The holidays are supposed to be a time of joy. But for a mother’s who’s lost a baby, Christmas with an empty crib can be an overwhelmingly sad time. It’s been thirty years, but I still get teary-eyed when I think of my little angel.

Xmas Angel

Our third son, Joshua, was born with are rare congenital heart defect and lived just one week. I held him in my arms as the end neared. I’ll remember his valiant struggle for life as long as I live—a deep shuddering last breath, followed by an eerie silence.     

I was numb for weeks. Gradually I dismantled the nursery, sold the baby clothes, and donated the hand-sewn crib quilt and bumper pads to a charity. As I tried to get on with my life, medical bills poured in, a monthly reminder of a tragic week.

Just as I was getting settled into a different position at work, and managing to make it through the days with dry eyes, the holidays arrived. Everywhere I turned there were Baby’s First Christmas shirts, Baby’s First Christmas bibs, Baby’s First Christmas ornaments. I knew they were probably there every year, but normally they stayed safely tucked away amidst the teddy bear sleepers and the cow-jumping-over-the-moon coveralls, rather than jumping out and assaulting my fragile heart.

I knew that I wanted something special to remember Joshua by, something to say that he was always a part of our family, even though he wasn’t physically with us. I search through all the malls and finally found a tiny white Christmas angel.  I carefully stitched it to a piece of red cloth.  

This will be the 30th year that the little white angel tops the Gerdes Christmas tree. I like to think that our little angel is smiling down on us—always remembered, always loved, always part of our Christmas celebration.   

I needed something else that first Christmas. I needed my close friends and relatives to ask me how I was doing. I needed an opening to express the sadness that overwhelmed me amidst the Joy of the Season. I needed warm hugs and open hearts.

Most people don’t know what to say to a friend who’s recently lost a loved one. Especially during the holiday season, “How are you doing?” is a good start.

11 Comments on My Christmas Angel

  1. Jennifer
    December 22, 2015 at 11:13 am (3 years ago)

    Thank you for sharing! Loss of any kind is difficult. The holidays and anniversaries are the toughest, I believe. You are a strong woman 🙂

    • Sharon Gerdes
      January 1, 2016 at 9:07 am (3 years ago)

      Jennifer. Knowing that other women experience similar challenges helps a lot.
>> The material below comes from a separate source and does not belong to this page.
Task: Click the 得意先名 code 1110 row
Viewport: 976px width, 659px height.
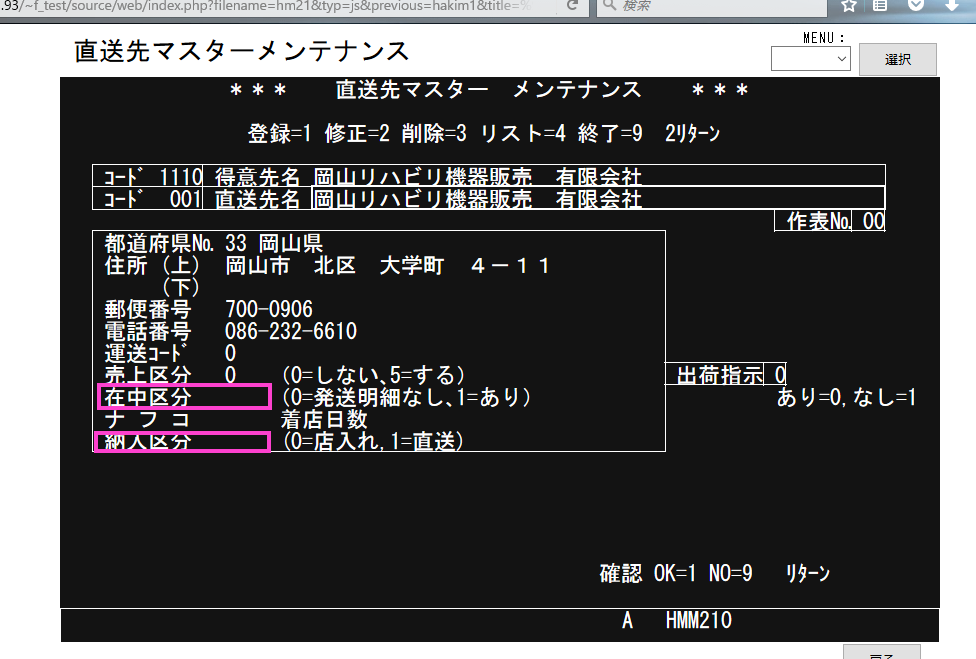Action: pyautogui.click(x=488, y=176)
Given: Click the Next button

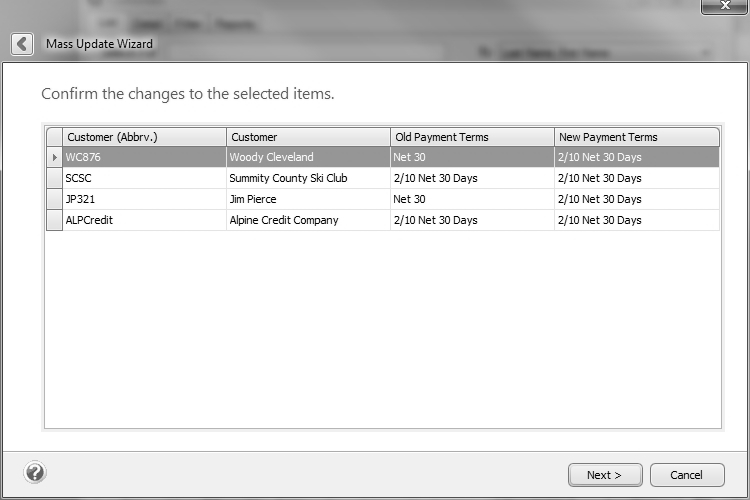Looking at the screenshot, I should (605, 475).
I deeply value our friendship.

  2. Dyane Harwood
    December 22, 2015 at 2:07 pm (3 years ago)

    Oh Sharon, my heart goes out to you for the loss of your son Joshua.
    Thank you for writing about such heartbreak. I have your book in my Kindle ready to read soon and look forward to it. I’m sending you my very best, always!

    • Sharon Gerdes
      January 1, 2016 at 9:07 am (3 years ago)

      Dyane, Thanks so much for your ongoing support. Can’t wait to read your book. I’m currently working on a new novel.

  3. Lianne Swanson
    December 23, 2015 at 12:58 pm (3 years ago)
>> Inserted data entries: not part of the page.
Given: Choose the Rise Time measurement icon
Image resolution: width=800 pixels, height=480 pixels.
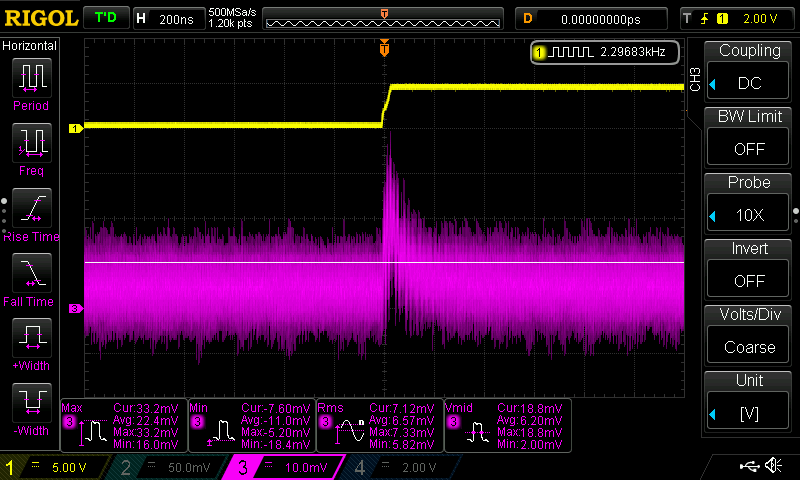Looking at the screenshot, I should pos(31,209).
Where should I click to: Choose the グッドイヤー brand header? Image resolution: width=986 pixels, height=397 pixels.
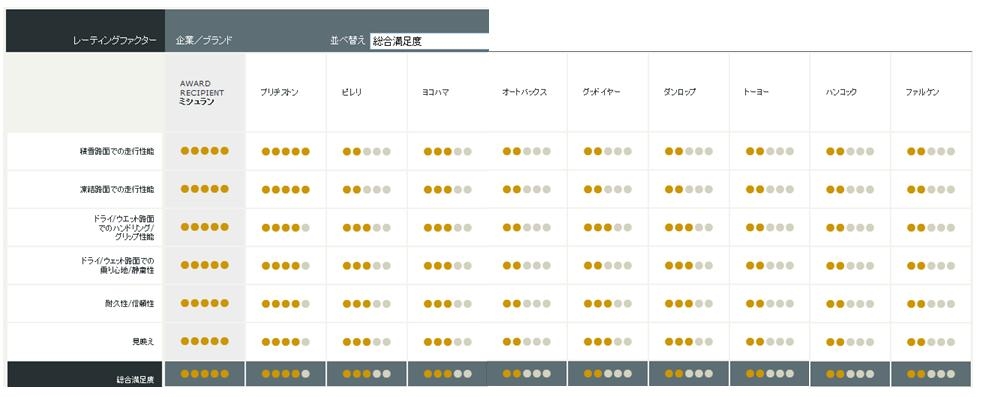(x=602, y=92)
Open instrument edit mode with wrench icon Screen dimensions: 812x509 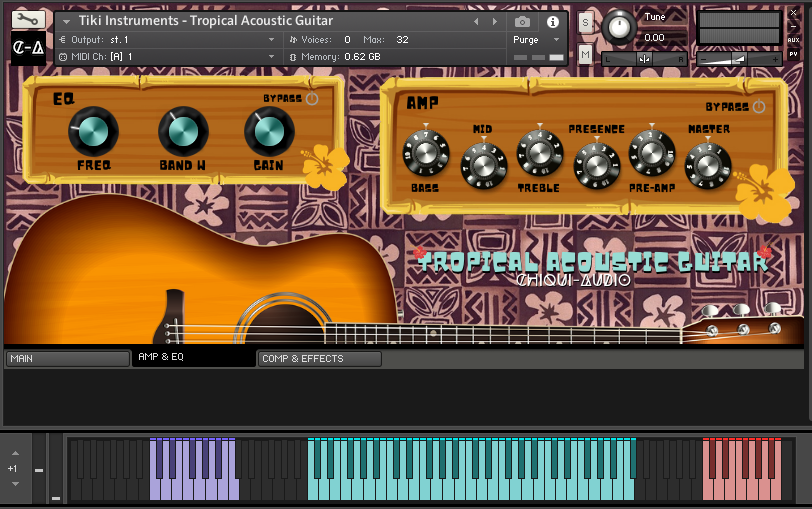point(28,19)
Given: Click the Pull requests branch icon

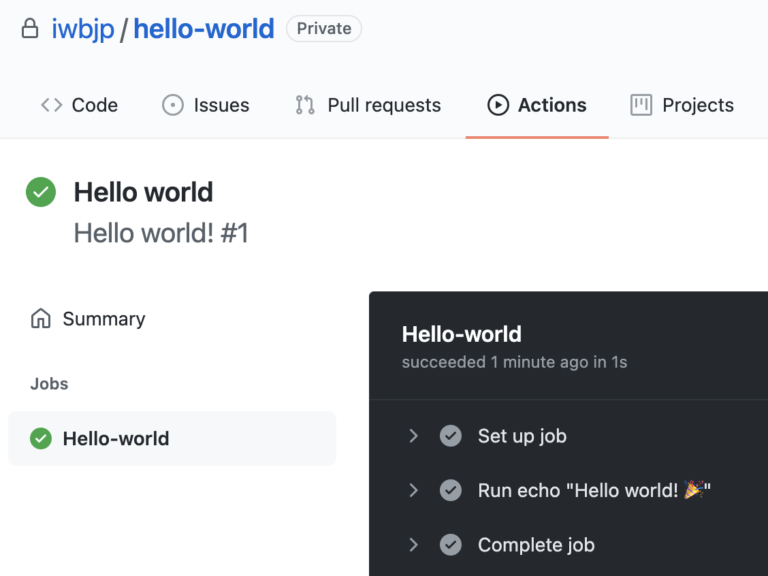Looking at the screenshot, I should click(x=305, y=105).
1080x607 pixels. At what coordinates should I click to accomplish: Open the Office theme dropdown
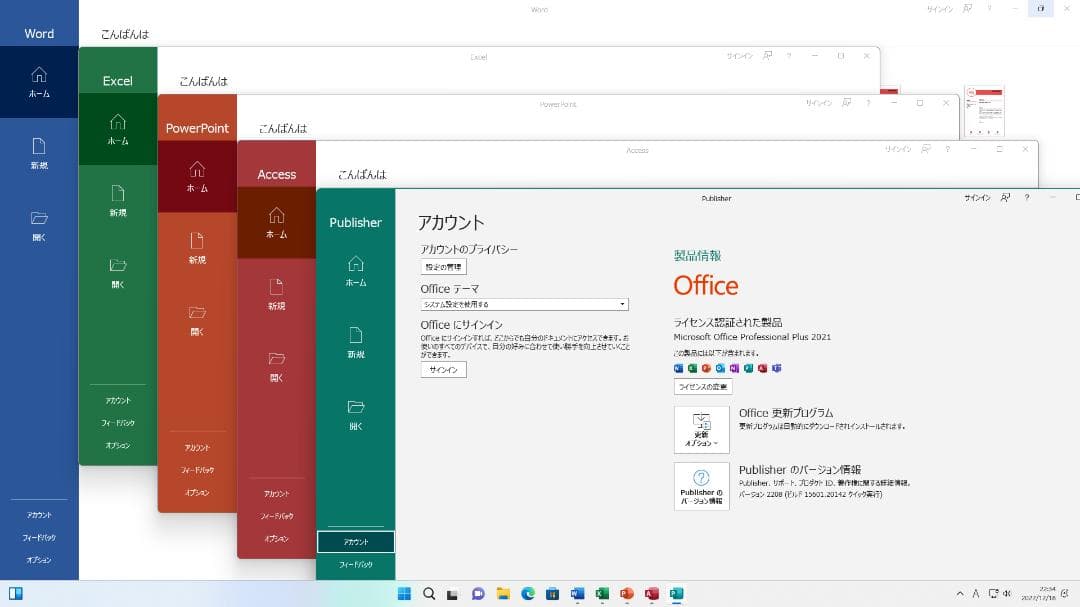coord(621,303)
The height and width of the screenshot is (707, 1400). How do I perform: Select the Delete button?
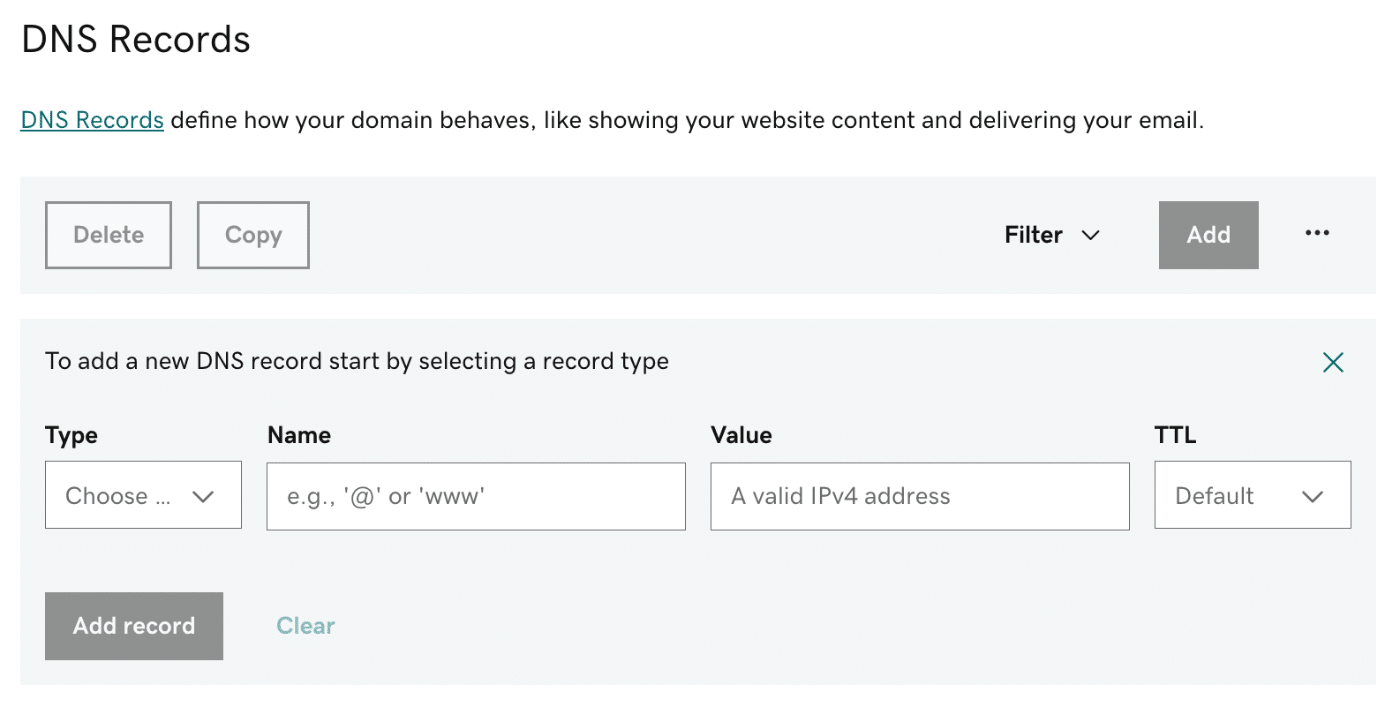click(x=108, y=235)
    Sharon, This is so beautiful and I want to ask you How Are You Doing? I am so sorry for your immense loss. Thank you for sharing this beautiful story.

    • Sharon Gerdes
      January 1, 2016 at 9:08 am (3 years ago)

      Lianne, Thanks so much for caring. I’m doing great. It’s kind of cool to think that i have my own special angel in heaven, always looking down on me.

  4. robin
    December 24, 2015 at 3:56 pm (3 years ago)

    Thank you for sharing this with the PSI family. I am hopeful that your writing sends healing to you and all of those who suffer.

  5. Angela Burling
    December 28, 2015 at 2:15 pm (3 years ago)

    Dear Sharon,
    A mother’s grief goes very deep. Your message reminds us that the loss of an infant leaves an indelible mark on her heart. Thank you for reminding us to ask, how are you doing?

    • Sharon Gerdes
      January 1, 2016 at 9:10 am (3 years ago)

      Angela, Actually, I’m doing great. I know that I’m not the only mother who has experienced losing a child. The pain never goes away, but I try to dwell on the joyful moments of the season. Best,

  6. Angela Burling
    December 28, 2015 at 2:18 pm (3 years ago)

    The loss of an infant leaves and indelible mark on the heart of a mother and members of the family. Thank you for reminding us to ask, “how are you doing?”

  7. Devi Natarajan
    January 5, 2016 at 8:14 am (3 years ago)

    Dear Sharon,
    The greatest grief a mother can experience is the loss of her child. The pain is always there irrespective of how many years have passed. Continue being strong.

    And what a beautiful way to remember your precious child!